Every line in the records below with the string "agent" needs to be copied out.

** Opening Material supplied block **

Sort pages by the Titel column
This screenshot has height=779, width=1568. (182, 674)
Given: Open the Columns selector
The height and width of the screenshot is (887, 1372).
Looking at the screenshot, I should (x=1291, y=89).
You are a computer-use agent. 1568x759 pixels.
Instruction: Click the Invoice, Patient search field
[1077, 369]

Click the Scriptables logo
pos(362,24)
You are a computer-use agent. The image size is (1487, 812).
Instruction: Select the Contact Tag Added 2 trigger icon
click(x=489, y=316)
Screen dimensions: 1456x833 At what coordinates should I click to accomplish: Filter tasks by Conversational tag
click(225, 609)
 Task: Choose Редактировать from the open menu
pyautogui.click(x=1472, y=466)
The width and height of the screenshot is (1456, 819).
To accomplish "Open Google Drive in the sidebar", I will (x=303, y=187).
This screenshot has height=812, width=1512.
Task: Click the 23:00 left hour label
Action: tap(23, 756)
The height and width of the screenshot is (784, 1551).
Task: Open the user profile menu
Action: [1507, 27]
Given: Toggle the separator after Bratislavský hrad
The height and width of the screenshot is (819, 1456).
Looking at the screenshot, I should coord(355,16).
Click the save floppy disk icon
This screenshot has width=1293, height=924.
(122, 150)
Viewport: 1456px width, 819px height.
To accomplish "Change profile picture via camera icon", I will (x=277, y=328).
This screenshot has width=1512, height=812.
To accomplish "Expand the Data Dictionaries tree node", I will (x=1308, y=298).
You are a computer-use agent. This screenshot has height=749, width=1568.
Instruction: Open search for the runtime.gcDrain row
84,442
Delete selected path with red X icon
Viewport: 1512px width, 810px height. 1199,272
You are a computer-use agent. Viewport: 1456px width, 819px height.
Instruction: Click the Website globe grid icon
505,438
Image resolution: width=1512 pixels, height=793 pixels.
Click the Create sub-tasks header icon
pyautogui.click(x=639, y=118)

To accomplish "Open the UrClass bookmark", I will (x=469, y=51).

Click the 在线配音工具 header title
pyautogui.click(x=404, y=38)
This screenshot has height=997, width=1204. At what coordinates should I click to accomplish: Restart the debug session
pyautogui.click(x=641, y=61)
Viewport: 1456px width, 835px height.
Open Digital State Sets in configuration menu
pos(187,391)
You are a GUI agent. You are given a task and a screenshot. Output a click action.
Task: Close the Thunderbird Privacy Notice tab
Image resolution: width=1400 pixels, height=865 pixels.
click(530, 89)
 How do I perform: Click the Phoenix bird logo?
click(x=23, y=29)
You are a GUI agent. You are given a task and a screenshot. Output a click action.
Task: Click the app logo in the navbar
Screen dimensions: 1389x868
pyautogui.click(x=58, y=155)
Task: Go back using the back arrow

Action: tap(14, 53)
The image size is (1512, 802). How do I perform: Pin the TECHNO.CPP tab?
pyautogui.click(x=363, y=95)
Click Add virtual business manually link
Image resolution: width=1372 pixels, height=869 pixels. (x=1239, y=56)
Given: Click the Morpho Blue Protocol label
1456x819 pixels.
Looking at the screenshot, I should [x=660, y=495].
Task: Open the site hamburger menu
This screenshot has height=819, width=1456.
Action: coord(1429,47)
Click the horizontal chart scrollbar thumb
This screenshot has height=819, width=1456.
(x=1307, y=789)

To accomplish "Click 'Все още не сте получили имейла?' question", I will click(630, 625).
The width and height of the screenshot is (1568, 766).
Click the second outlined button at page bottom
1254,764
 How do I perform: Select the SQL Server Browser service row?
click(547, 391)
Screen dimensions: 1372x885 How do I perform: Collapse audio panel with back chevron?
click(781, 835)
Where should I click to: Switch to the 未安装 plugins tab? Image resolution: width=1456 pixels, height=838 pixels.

** Closing Material supplied block **

■ Result of the exercise:
You are a computer-use agent. 1568x759 pixels.
You are a computer-use agent. The image size is (1487, 812).
You are a computer-use agent. This screenshot has height=749, width=1568.
You are a computer-use agent. Viewport: 1456px width, 819px height.
You are a GUI agent. You are given a task and a screenshot. Output a click action.
You are a GUI agent. You are given a task and a screenshot. Output a click action.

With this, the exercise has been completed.